Modern resident notification systems unify SMS, email, and voice (IVR) so a single composer publishes a boil-order, severe-weather alert, road closure, or public meeting reminder in under 60 seconds — with audience segmentation (subscribers, vendors, neighborhood districts, opt-in alert categories). We deploy and configure systems like Everbridge, Smart911, and lighter-weight alternatives matched to city size and budget — typically USD 4,000 to USD 30,000 per year all-in.

Public engagement campaigns for bond elections and capital projects

Bond elections, capital project votes, and comp plan updates need information campaigns that are legally distinct from advocacy. We run factual, neutral-tone campaigns that explain what the project is, what it costs, and what it will deliver — across paid social, owned email, earned media, in-person public meetings, and printed mailers. Advocacy work (vote-yes campaigns) sits with a separate PAC; we stay on the information side and document neutrality to keep the city in compliance.

FAQ

Frequently asked questions

Can you support a bond or mill-levy election?
We produce compliant informational materials — written, designed, and distributed to educate residents on what a measure does, not to advocate for a vote. Advocacy work runs through a separately funded committee, never the government itself.
Do you handle crisis communications?
Yes. We build playbooks in advance and stand up rapid-response support during active incidents — weather, public safety, infrastructure, or reputational crises.
What about ADA compliance for our content?
Every deliverable we produce — newsletters, web copy, videos, PDFs — meets WCAG 2.2 AA standards.

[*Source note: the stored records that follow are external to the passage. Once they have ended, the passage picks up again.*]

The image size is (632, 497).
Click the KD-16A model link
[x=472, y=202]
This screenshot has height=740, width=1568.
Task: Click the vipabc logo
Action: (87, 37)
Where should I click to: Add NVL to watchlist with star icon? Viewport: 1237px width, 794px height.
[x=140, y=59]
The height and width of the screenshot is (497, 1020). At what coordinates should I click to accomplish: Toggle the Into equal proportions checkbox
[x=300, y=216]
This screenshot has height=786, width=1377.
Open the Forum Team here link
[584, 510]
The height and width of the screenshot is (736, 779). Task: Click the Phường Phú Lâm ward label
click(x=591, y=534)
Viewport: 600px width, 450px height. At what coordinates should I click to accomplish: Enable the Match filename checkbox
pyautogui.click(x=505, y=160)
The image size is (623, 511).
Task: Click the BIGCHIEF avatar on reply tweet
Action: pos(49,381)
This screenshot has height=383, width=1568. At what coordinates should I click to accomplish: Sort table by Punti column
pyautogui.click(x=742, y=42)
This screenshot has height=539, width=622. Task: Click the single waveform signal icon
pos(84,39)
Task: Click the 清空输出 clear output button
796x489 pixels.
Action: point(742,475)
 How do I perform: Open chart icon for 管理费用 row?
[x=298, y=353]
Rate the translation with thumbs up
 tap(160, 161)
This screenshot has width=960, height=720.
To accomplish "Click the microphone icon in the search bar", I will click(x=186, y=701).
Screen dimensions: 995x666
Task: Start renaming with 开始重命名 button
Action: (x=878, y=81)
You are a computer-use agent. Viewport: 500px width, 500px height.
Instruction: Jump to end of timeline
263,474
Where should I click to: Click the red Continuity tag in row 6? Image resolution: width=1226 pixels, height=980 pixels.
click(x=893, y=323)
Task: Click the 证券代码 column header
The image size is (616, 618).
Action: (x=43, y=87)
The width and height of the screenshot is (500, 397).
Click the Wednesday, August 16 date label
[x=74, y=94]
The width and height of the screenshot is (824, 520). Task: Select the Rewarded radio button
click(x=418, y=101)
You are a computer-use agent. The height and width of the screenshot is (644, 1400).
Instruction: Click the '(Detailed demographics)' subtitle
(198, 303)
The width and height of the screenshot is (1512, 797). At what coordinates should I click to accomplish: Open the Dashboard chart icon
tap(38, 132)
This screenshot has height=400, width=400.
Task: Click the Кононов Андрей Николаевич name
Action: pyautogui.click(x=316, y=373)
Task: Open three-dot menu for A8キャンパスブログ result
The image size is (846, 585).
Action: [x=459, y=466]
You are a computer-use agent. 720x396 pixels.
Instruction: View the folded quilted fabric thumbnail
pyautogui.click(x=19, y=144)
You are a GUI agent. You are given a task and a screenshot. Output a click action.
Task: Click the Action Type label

We also audit your existing communications and remediate.
Can you write in plain English?
Yes, and we test for it. We target grade 6–8 reading level for resident-facing content and verify with readability tools and resident-panel review.
Do you work with elected officials directly?
We work with city managers, county administrators, and communications directors as the day-to-day point of contact and brief elected officials through them.
What does an ADA-compliant city website need under Title II?
WCAG 2.1 AA conformance by April 2026 (2027 for jurisdictions under 50,000). That means semantic HTML, keyboard navigation, 4.5:1 contrast, alt text, captions, screen-reader-tested forms, accessible PDFs or HTML alternatives, and a published accessibility statement with a complaint procedure.
What does a crisis communications plan for a city actually include?
Tiered incident classification, a 15-minute notification matrix, pre-approved holding statements for common scenarios, designated spokesperson and backup, media-call routing protocol, social incident playbooks, and an annual tabletop. Not a binder on a shelf.
How much does a mass-notification system cost for a city?
USD 4,000 to USD 30,000 per year all-in depending on population, channel mix (SMS, email, voice), and subscriber count. We deploy Everbridge, Smart911, and lighter-weight alternatives matched to city size and budget.